Fraternally in project management,

Steve the Bajan

Ten Amendments to the Current Practice of Project Management

I believe that project management is, in many ways, failing in what should be its purpose: to provide a valuable return to the investor(s) who provide the resources/money for the project effort and who hope to reap the benefits. But I don’t happen to feel that we need a whole new methodology. The basic tools in our toolbox (WBS, critical path analysis, resource leveling, activity-based resource assignments, earned value tracking) are wonderful techniques, and are being efficiently applied by many project managers.But in many other cases, projects are generating much less value than they should.

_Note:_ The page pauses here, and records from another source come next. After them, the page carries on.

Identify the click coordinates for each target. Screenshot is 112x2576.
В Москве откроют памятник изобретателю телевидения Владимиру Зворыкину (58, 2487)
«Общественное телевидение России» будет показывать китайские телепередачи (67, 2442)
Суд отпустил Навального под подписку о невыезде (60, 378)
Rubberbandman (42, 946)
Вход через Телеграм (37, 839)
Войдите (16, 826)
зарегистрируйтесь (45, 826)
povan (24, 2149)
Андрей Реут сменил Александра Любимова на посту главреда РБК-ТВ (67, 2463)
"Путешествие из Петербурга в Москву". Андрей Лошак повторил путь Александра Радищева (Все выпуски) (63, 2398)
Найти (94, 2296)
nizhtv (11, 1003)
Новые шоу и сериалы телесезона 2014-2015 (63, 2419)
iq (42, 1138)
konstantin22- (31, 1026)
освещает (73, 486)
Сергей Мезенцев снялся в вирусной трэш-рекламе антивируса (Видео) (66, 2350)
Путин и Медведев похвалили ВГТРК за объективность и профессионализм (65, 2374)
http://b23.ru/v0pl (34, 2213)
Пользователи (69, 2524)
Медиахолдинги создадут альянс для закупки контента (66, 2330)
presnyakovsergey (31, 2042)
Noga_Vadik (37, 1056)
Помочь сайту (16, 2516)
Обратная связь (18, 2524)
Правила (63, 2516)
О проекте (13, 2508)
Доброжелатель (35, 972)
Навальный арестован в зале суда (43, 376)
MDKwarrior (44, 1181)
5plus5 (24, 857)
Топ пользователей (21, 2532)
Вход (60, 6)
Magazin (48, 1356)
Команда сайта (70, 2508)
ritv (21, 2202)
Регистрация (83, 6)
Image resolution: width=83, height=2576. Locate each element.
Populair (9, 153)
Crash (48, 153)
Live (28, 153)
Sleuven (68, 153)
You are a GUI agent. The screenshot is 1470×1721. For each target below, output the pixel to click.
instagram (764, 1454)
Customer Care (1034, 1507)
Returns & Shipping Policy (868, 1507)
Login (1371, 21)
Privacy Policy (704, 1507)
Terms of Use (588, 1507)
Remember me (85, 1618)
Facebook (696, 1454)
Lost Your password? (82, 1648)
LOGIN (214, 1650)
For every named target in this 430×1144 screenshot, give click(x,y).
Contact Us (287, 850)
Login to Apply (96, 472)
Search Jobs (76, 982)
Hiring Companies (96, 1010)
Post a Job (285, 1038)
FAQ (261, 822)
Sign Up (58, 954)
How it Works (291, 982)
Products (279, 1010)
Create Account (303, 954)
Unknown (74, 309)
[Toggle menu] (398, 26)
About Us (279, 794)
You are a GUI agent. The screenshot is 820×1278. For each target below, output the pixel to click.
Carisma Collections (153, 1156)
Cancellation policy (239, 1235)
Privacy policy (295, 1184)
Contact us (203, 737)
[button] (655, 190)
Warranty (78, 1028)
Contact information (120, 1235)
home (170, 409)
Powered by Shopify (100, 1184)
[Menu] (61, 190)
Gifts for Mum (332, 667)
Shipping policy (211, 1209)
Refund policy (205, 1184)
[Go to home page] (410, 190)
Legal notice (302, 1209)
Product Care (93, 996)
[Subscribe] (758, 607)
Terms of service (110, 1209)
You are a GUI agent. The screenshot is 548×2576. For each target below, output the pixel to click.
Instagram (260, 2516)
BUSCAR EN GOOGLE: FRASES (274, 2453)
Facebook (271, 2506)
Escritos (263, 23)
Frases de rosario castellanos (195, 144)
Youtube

I do believe that some of the tools, as valuable as they are, need what I’d call “amendments”: sharpening, enhancing or re-shaping for wider utilization – such as the routine incorporation of the drag metric as a standard part of critical path analysis. But the major flaws, I believe, are not so much in the tools as in how they are being misunderstood and misapplied.

I‘ve been thinking for some time about preparing a list of “Amendments to Current Project Management Methods”. Below is a pretty barebones outline, without getting into a huge amount of explanation (because I just wrote a 255-page book that pretty much provides that!), which lays out some of the techniques and modifications that I feel would significantly improve the way we do projects.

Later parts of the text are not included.